**What you need to do:**
Please transcribe the data that follows exactly as given, leaving out every picture.

**Working data:**

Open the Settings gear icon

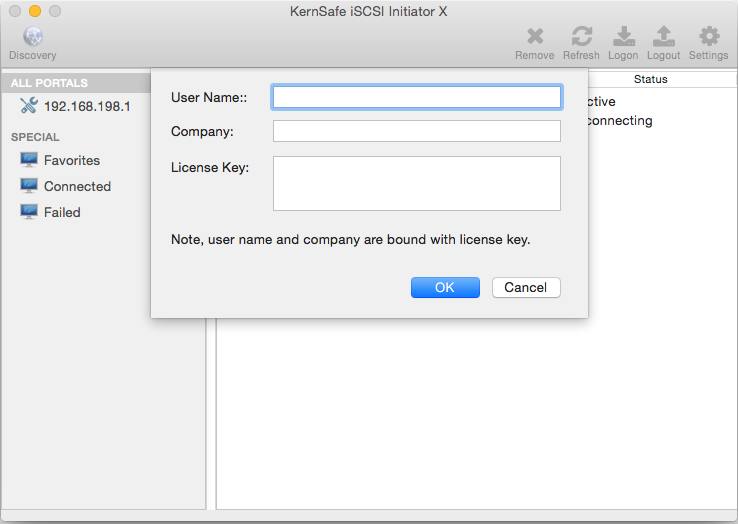(709, 36)
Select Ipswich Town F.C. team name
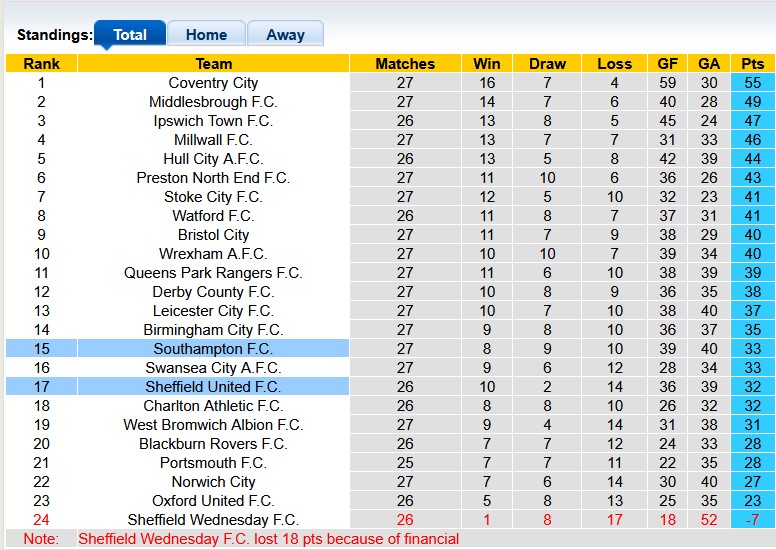Image resolution: width=776 pixels, height=550 pixels. click(213, 121)
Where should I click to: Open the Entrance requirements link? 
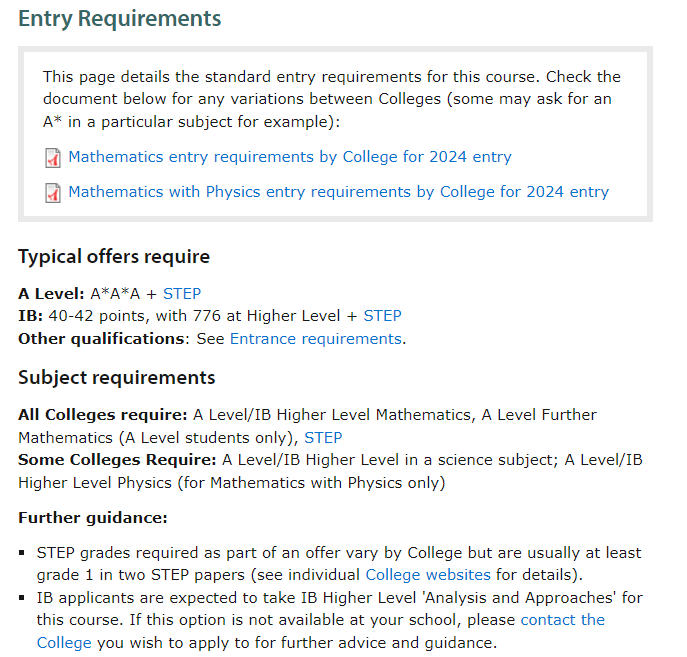point(316,339)
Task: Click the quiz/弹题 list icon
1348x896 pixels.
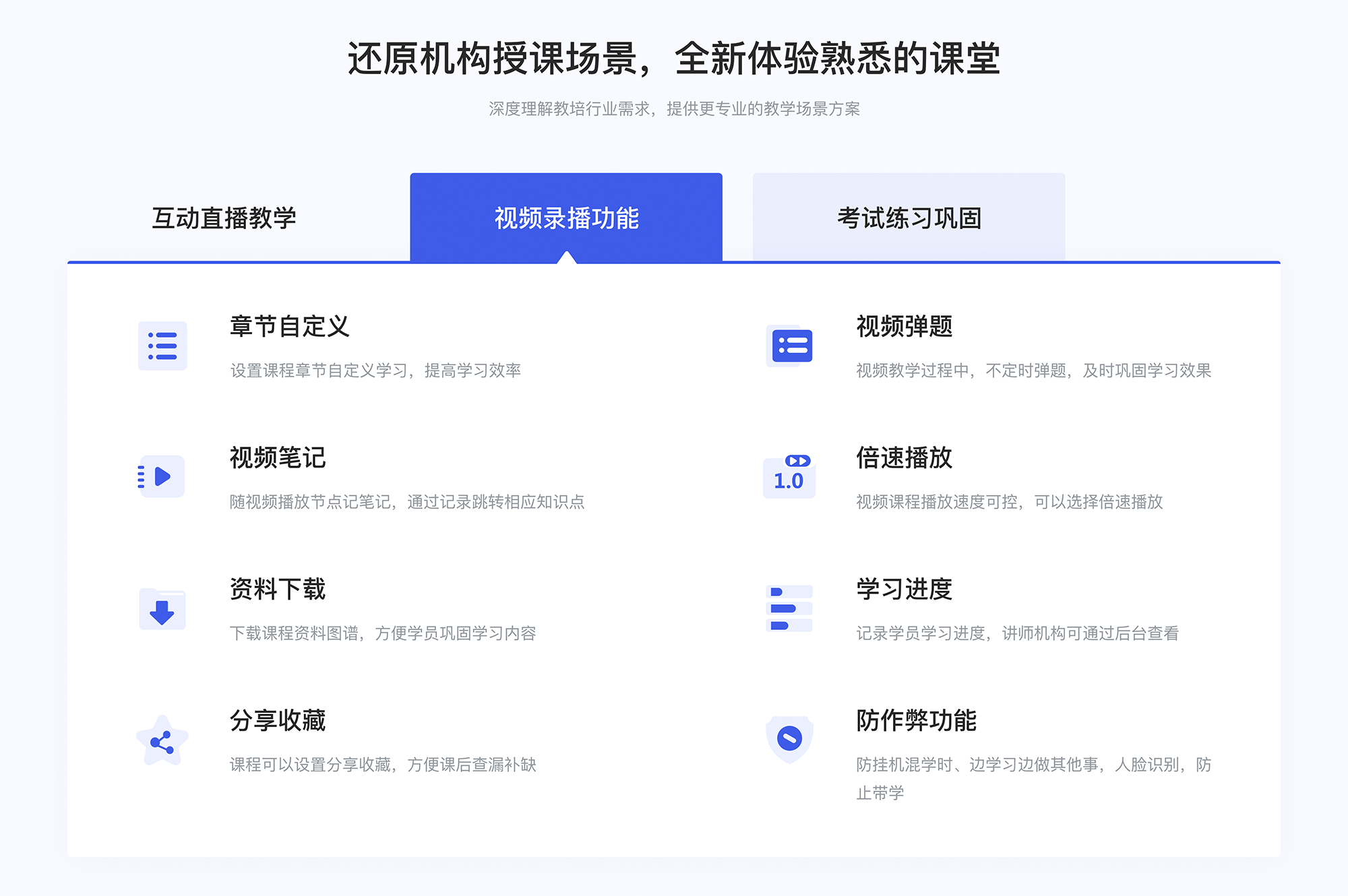Action: pyautogui.click(x=790, y=348)
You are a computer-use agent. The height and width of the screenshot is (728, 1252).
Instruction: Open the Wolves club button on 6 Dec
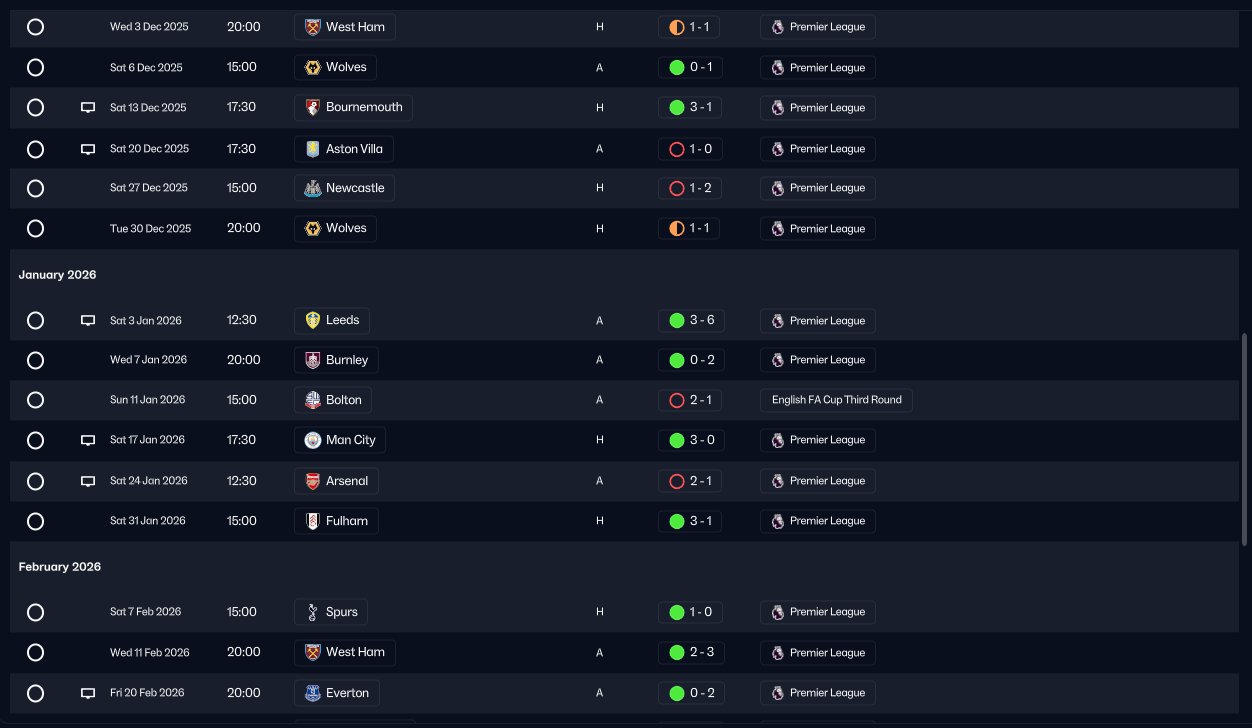tap(335, 67)
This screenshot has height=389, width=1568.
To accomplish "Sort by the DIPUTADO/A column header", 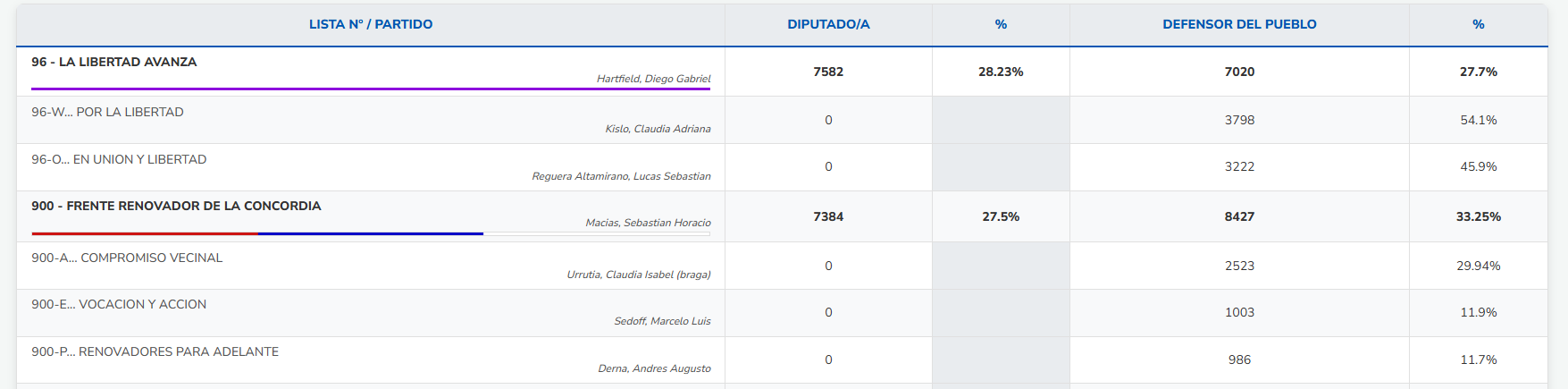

**Your solution:**
Open the Settings gear icon

(709, 36)
Select Ipswich Town F.C. team name
Image resolution: width=776 pixels, height=550 pixels. click(213, 121)
Where should I click to: Open the Entrance requirements link? 
point(316,339)
Task: Click the quiz/弹题 list icon
1348x896 pixels.
Action: pyautogui.click(x=790, y=348)
You are a computer-use agent. The height and width of the screenshot is (728, 1252).
Instruction: Open the Wolves club button on 6 Dec
tap(335, 67)
This screenshot has height=389, width=1568.
To accomplish "Sort by the DIPUTADO/A column header", 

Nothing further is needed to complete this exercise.